Abstract
The impact of pharmacogenetics on predicting survival in diffuse large B-cell lymphoma (DLBCL) remains unclear. We tested 337 DLBCL patients treated with rituximab-cyclophosphamide, doxorubicin, vincristine, and prednisone (R-CHOP) for 9 single nucleotide polymorphisms from 6 genes (CD20, FCGR2A, NAD(P)H, ABCC2, ABCG2 and CYP3A5). Patients who carried the NCF4 rs1883112 GG genotype showed significantly shorter progression-free survival (PFS) (P = 0.023) and event-free survival (EFS) (P < 0.001) comparing with A allele. A significantly shortened PFS (P = 0.013) and EFS (P = 0.002) was also observed in the patients with ABCG2 rs2231137 GG genotype. Furthermore, the elder (> 60 years old) or male patients with ABCG2 rs2231137 GG genotype had poorer PFS and EFS than A allele. Moreover, CD20 rs2070770 CC and RAC2 rs13058338 AT genotypes were independent predictors of chemotherapy-induced toxicity.
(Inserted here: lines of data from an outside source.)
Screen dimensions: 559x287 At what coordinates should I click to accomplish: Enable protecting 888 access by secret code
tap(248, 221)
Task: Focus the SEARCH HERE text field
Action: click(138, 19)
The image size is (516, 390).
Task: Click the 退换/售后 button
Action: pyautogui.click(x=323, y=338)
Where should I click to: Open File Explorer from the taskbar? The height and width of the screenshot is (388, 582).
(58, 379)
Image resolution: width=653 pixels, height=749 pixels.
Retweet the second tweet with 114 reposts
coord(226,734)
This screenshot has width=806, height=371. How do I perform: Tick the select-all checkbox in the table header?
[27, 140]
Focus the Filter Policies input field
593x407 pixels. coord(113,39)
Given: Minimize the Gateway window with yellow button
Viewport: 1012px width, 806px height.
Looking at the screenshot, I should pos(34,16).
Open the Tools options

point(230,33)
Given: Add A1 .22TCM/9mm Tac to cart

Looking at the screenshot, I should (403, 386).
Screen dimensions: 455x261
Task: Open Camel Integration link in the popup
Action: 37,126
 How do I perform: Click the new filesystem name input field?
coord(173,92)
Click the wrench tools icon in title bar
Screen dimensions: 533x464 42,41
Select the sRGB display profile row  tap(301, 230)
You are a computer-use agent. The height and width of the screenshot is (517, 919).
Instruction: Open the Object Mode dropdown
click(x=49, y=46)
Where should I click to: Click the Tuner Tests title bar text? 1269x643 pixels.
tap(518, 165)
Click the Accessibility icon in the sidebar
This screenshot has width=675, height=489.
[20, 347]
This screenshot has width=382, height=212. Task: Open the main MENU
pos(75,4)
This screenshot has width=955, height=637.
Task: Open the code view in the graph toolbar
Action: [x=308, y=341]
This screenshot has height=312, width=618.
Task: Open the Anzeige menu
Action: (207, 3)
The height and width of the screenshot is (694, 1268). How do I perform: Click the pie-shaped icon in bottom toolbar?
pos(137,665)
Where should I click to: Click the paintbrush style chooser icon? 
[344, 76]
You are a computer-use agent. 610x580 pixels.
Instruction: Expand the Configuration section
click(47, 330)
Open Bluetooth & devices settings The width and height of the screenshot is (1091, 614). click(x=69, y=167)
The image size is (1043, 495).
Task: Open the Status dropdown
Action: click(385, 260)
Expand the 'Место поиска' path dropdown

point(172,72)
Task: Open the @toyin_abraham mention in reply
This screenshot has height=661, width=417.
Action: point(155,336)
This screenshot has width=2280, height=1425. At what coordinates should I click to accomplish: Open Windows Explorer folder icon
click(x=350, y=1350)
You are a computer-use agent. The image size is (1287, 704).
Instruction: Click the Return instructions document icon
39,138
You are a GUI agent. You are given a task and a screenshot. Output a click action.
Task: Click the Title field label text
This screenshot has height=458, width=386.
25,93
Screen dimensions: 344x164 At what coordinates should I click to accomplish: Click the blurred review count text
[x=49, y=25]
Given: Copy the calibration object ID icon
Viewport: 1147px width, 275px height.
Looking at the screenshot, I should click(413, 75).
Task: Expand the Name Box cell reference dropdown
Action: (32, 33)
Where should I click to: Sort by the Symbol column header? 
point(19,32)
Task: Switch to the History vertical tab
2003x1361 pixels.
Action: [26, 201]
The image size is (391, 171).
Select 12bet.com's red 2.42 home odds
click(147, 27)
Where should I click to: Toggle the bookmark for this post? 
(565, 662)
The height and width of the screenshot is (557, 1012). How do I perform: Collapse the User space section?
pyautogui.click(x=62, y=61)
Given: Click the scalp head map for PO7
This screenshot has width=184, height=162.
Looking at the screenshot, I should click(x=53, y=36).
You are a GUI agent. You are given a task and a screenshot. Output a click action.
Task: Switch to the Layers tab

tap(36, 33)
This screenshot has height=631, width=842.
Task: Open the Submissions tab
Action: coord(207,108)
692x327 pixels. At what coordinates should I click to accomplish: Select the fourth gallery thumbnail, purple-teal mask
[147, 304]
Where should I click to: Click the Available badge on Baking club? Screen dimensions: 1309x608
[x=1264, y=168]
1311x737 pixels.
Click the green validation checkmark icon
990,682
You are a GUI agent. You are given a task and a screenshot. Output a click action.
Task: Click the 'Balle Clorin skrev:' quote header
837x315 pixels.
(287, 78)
Cox proportional hazards analyses demonstrated that the GG genotype of ABCG2 rs2231137 and NCF4 rs1883112 were risk factors in DLBCL patients. In conclusion, the identified polymorphisms provide guide for the identification of DLBCL patients who are likely to benefit from chemotherapy.
Highlights
Diffuse large B-cell lymphoma (DLBCL) is the most common lymphoid neoplasm, with a wide range of outcomes predicted by the International Prognostic Index (IPI) [1, 2]
Other host’s single nucleotide polymorphisms (SNPs) affecting genes involved in drug metabolism, detoxification and transport may contribute to the prognostic stratification and the predicted toxicity in diffuse large B-cell lymphoma (DLBCL) patients [16,17,18,19,20,21,22,23]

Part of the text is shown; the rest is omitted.